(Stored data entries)
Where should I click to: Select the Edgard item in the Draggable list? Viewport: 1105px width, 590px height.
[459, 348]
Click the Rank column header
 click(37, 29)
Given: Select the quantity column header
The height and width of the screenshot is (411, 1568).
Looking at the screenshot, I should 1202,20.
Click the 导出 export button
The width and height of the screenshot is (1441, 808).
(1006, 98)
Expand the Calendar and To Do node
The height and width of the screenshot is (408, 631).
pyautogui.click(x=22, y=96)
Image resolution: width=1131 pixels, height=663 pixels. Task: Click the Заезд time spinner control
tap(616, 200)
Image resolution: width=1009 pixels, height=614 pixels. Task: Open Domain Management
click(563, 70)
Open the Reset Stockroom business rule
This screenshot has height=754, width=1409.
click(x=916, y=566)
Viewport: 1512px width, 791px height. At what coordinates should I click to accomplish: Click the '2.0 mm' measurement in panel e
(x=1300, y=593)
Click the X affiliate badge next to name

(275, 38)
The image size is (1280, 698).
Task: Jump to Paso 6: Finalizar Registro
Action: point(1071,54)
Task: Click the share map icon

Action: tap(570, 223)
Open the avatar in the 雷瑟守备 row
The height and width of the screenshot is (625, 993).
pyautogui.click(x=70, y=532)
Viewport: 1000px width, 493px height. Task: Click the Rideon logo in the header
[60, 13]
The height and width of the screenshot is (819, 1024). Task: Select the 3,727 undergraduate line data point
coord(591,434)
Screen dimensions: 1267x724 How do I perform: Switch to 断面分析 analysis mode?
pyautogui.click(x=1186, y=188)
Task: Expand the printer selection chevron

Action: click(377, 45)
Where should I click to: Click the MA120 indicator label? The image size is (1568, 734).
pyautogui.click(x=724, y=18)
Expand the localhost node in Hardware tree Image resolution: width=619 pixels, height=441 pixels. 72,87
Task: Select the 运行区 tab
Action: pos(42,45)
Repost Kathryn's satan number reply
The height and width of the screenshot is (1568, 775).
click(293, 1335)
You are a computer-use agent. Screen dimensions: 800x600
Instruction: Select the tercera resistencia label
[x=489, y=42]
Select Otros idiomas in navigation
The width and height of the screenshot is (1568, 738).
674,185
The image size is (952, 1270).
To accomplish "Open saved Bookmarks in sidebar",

§ Task objective:
Transcribe every record above exactly as it appears.

§ Solution below:
Where should I click to: Select the Edgard item in the Draggable list? Viewport: 1105px width, 590px height.
[459, 348]
Click the Rank column header
 click(37, 29)
Given: Select the quantity column header
The height and width of the screenshot is (411, 1568).
Looking at the screenshot, I should 1202,20.
Click the 导出 export button
The width and height of the screenshot is (1441, 808).
(1006, 98)
Expand the Calendar and To Do node
The height and width of the screenshot is (408, 631).
pyautogui.click(x=22, y=96)
Image resolution: width=1131 pixels, height=663 pixels. Task: Click the Заезд time spinner control
tap(616, 200)
Image resolution: width=1009 pixels, height=614 pixels. Task: Open Domain Management
click(563, 70)
Open the Reset Stockroom business rule
This screenshot has height=754, width=1409.
click(x=916, y=566)
Viewport: 1512px width, 791px height. At what coordinates should I click to accomplish: Click the '2.0 mm' measurement in panel e
(x=1300, y=593)
Click the X affiliate badge next to name

(275, 38)
The image size is (1280, 698).
Task: Jump to Paso 6: Finalizar Registro
Action: point(1071,54)
Task: Click the share map icon

Action: tap(570, 223)
Open the avatar in the 雷瑟守备 row
The height and width of the screenshot is (625, 993).
pyautogui.click(x=70, y=532)
Viewport: 1000px width, 493px height. Task: Click the Rideon logo in the header
[60, 13]
The height and width of the screenshot is (819, 1024). Task: Select the 3,727 undergraduate line data point
coord(591,434)
Screen dimensions: 1267x724 How do I perform: Switch to 断面分析 analysis mode?
pyautogui.click(x=1186, y=188)
Task: Expand the printer selection chevron

Action: click(377, 45)
Where should I click to: Click the MA120 indicator label? The image size is (1568, 734).
pyautogui.click(x=724, y=18)
Expand the localhost node in Hardware tree Image resolution: width=619 pixels, height=441 pixels. 72,87
Task: Select the 运行区 tab
Action: pos(42,45)
Repost Kathryn's satan number reply
The height and width of the screenshot is (1568, 775).
click(293, 1335)
You are a computer-use agent. Screen dimensions: 800x600
Instruction: Select the tercera resistencia label
[x=489, y=42]
Select Otros idiomas in navigation
The width and height of the screenshot is (1568, 738).
674,185
The image size is (952, 1270).
To accomplish "Open saved Bookmarks in sidebar",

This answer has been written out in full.